Gerry Duvall: A Life of Nursing and Nurturing
There is a Duvall, Ohio. Gerry Duvall was not born there. He was born on his family’s farm when the Great Depression was still a reality. Making a living on the farm was a daily struggle. Weary of farming, his grandmother bought a double house thirty miles away in Shady Side, Ohio. The family moved “to town.” Shadyside, Ohio can be described as “stuck in time.” There were about 4000 people then and about 4000 people now. The town was then 100% white European and is now 99%. High School football was the excitement. Things have not changed.
Gerry was a good student, mild mannered and serious. He knew that there was something “different” about him from early on. He kept his head down but knew he would not follow his father into the coal mine. He attended Community College and discovered an interest in health care. A job as an orderly introduced him to nursing. Few men were in the field but a nurse from his work told him that the St. Francis School of Nursing in Columbus had about 12 guys. That, with low tuition and a draft notice, sealed Gerry’s educational fate.
Knowing that he would be drafted after graduation, Gerry joined the army student nurse program. St. Francis was a three year diploma school of nursing; even today the three year programs are regarded as outstanding. Gerry graduated summa cum laude and put on a uniform. Basic training in Ft. Sam Houston and Operating Nurse program at Ft. Benning led him to Vietnam. Why O.R. nursing? Gerry explains his natural tendency to like rules and procedures and especially, “The nurse is in charge in the operating room.”
Asked how he felt about the protests against the war, he recounts that it did not affect him. He was raised in a patriotic family and was driven by a passion to be the best Operating Room Nurse he could be and care for our war wounded. In November, 1968, ten months after the Tet Offensive, Gerry arrived at the 95th Evacuation Hospital in DaNang, a coastal area on the South China Sea. Despite the slogan, “Hell’s Half-Acre Revisited,” Gerry denies ever being frightened. He laughs, “Only one nurse was killed during action in Vietnam.” When the bombing got too close, off-duty personnel had to sleep in corrugated metal tunnels. Gerry describes the tunnels as miserably uncomfortable and emphasizes that he preferred to stay on duty. He laughs about one 84 hour shift over Easter weekend 1968.
The 95th Evac Hospital cared for our wounded, Vietnamese wounded, and civilian wounded. The physicians, nurses, medics, and other healthcare providers gave care to all. He relates a fondness for the Vietnamese who worked with them and expresses concern for what must have happened to them after our withdrawal. He reports little discrimination against gays. ”We were family. All of us. We worked, lived, and played together.” Gerry says that it broke his heart to leave when his tour was up. Even today, it takes very little encouragement for Gerry to show slides of the team and procedures they worked on. This experience was written in blood.

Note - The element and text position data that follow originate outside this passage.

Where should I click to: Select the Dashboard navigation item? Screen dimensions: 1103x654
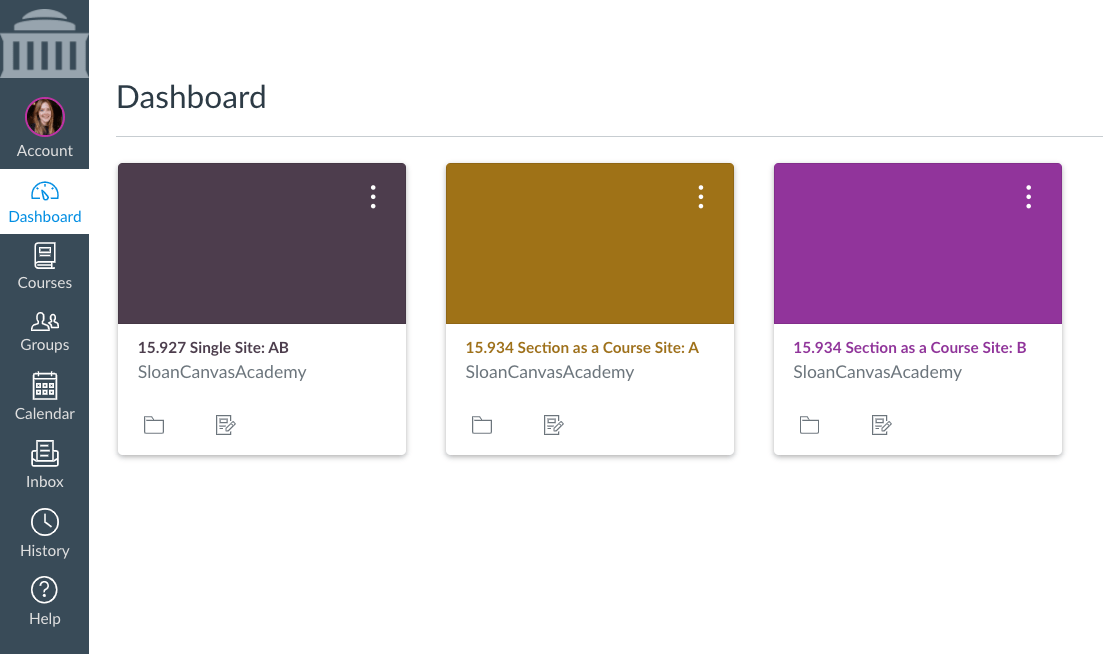click(x=44, y=202)
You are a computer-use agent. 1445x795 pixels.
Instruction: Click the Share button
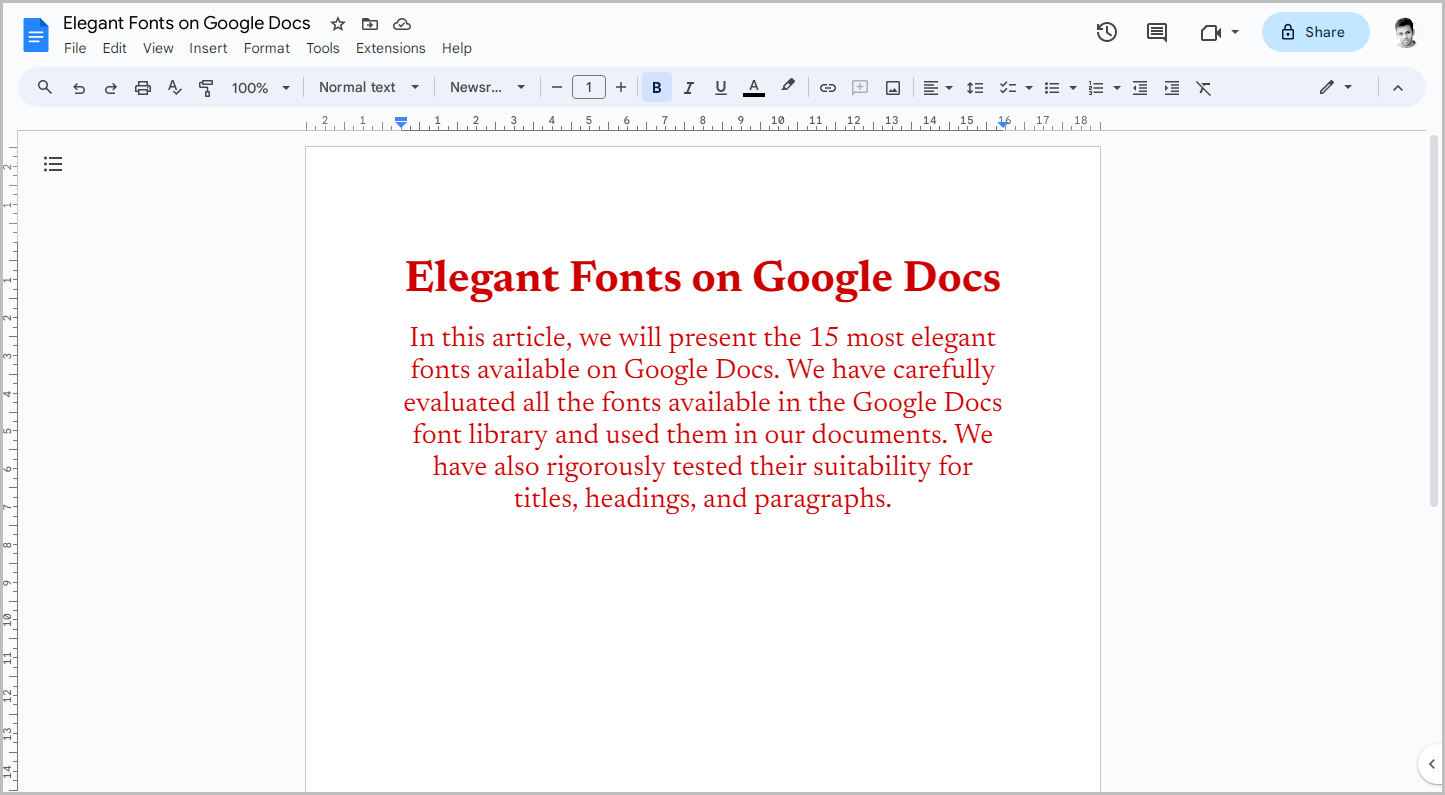1315,32
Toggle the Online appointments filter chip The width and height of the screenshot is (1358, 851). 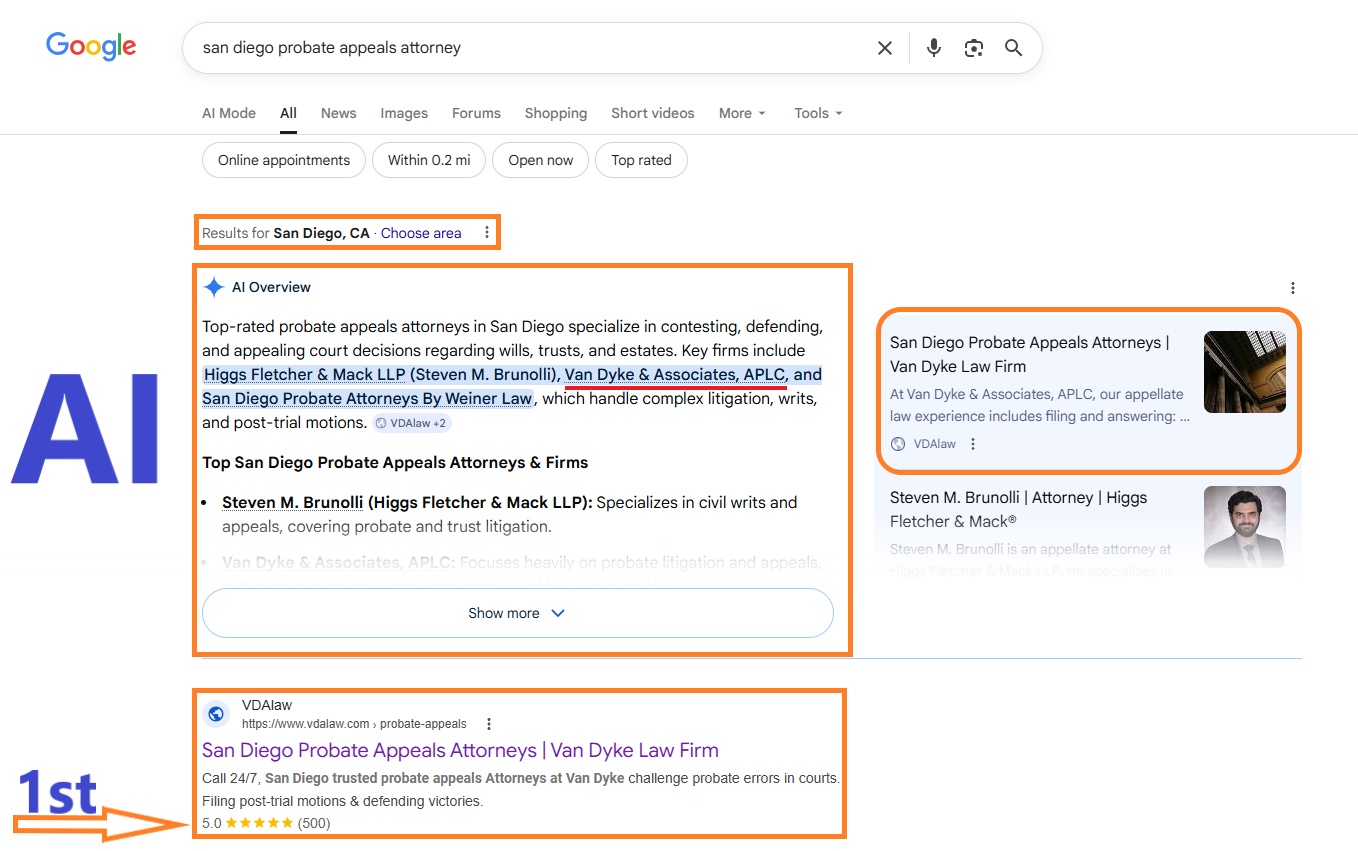pyautogui.click(x=284, y=160)
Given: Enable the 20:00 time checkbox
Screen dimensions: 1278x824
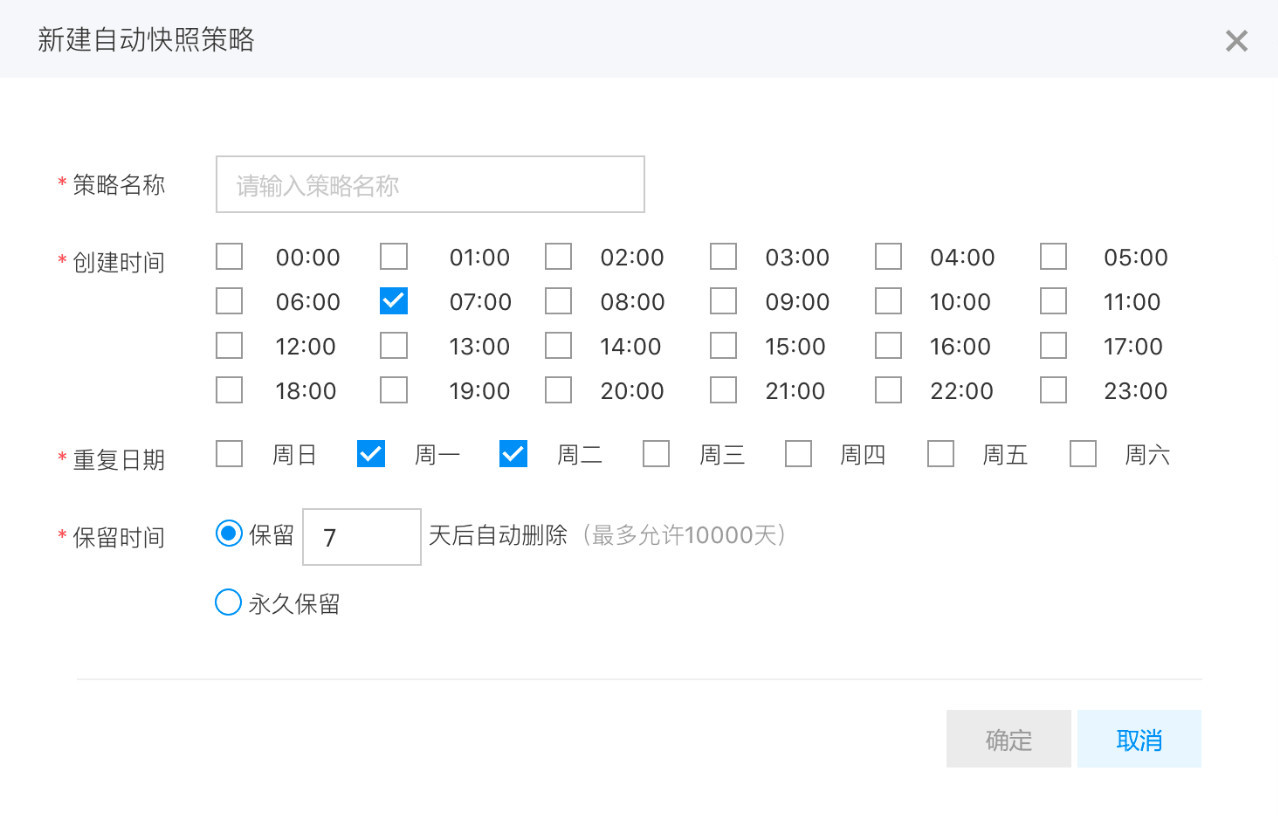Looking at the screenshot, I should click(x=558, y=390).
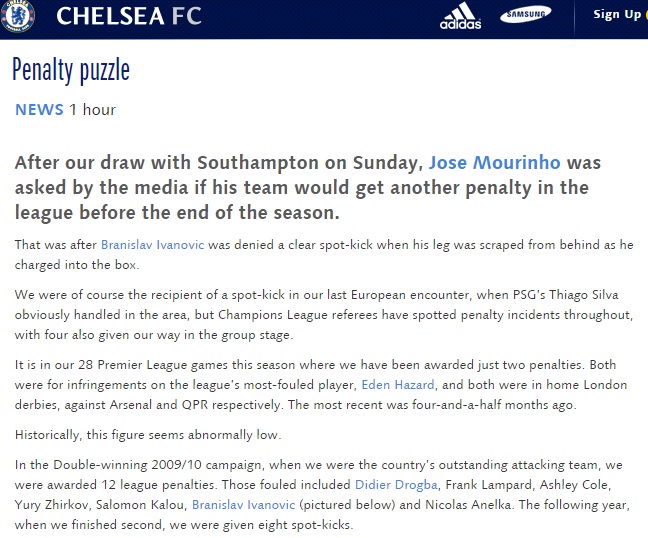Select the NEWS category label

click(x=39, y=110)
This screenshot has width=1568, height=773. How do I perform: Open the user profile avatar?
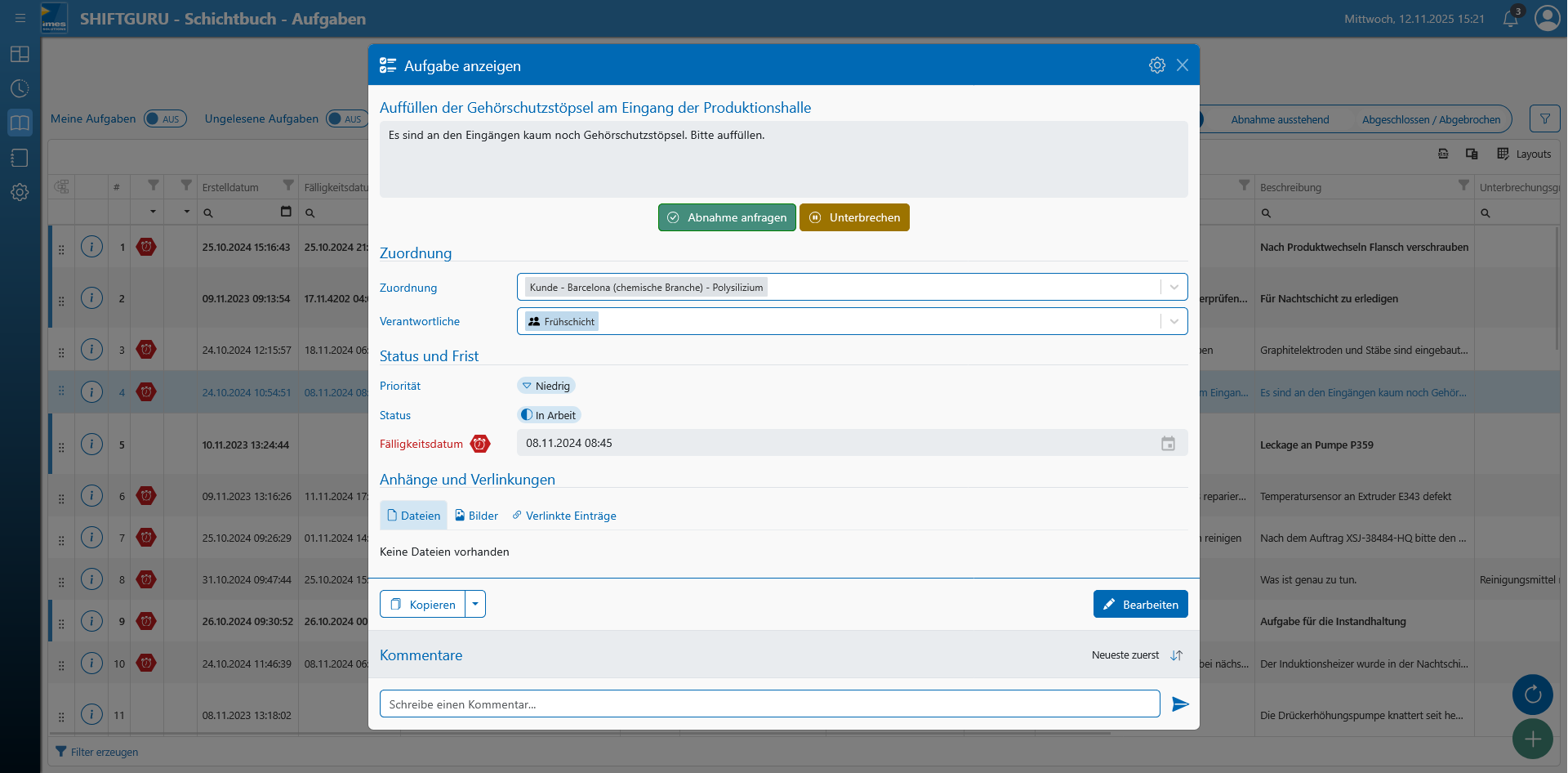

Following his tour in Vietnam, Gerry was stationed at Tripler Army Medical Center in Honolulu, Hawaii where he met Dr. Gary Colangelo. They have been together since that time, settling in the DC/Baltimore area where Gerry ruled an OR at Walter Reed Army Medical Center for the next 35 years. Gerry’s Vietnam experience made him dread war injuries. The last third of his working life saw more and more horrific battle wounds as we took up arms against Iraq and Afghanistan. His usually equanimity disappears and shaking his head, solemnly asks, “Will it never end?”
In the mid-1990s, a respite developed: Rehoboth Beach. Gerry and Gary bought a town house on the second beach block in 1997 which they rented in the summer and used in the winter. Preparing for retirement, they built their dream house in Kinsale Glen. The house, open and spacious, backs up to wooded state lands. Gerry, a self-described homebody, finds his inspiration sitting on their deck or porch.
Some years ago, Gerry developed Type I Diabetes, which is generally known as Juvenile Diabetes. Late onset Diabetes I is unusual and requires assiduous management, including an insulin pump. Mystery solved recently when the Department of the Army contacted Gerry to admit to extreme use of Agent Orange in the coastal South China Sea close to DaNang. Agent Orange is implicated in late onset Diabetes I. Gerry and Vietnam are inextricably bound.
Asked what he wanted his legacy to be, he answers easily. “I want to be remembered as a decent person who helped not hurt others throughout my life.”
Knowing Gerry as I know him, he is already living his legacy.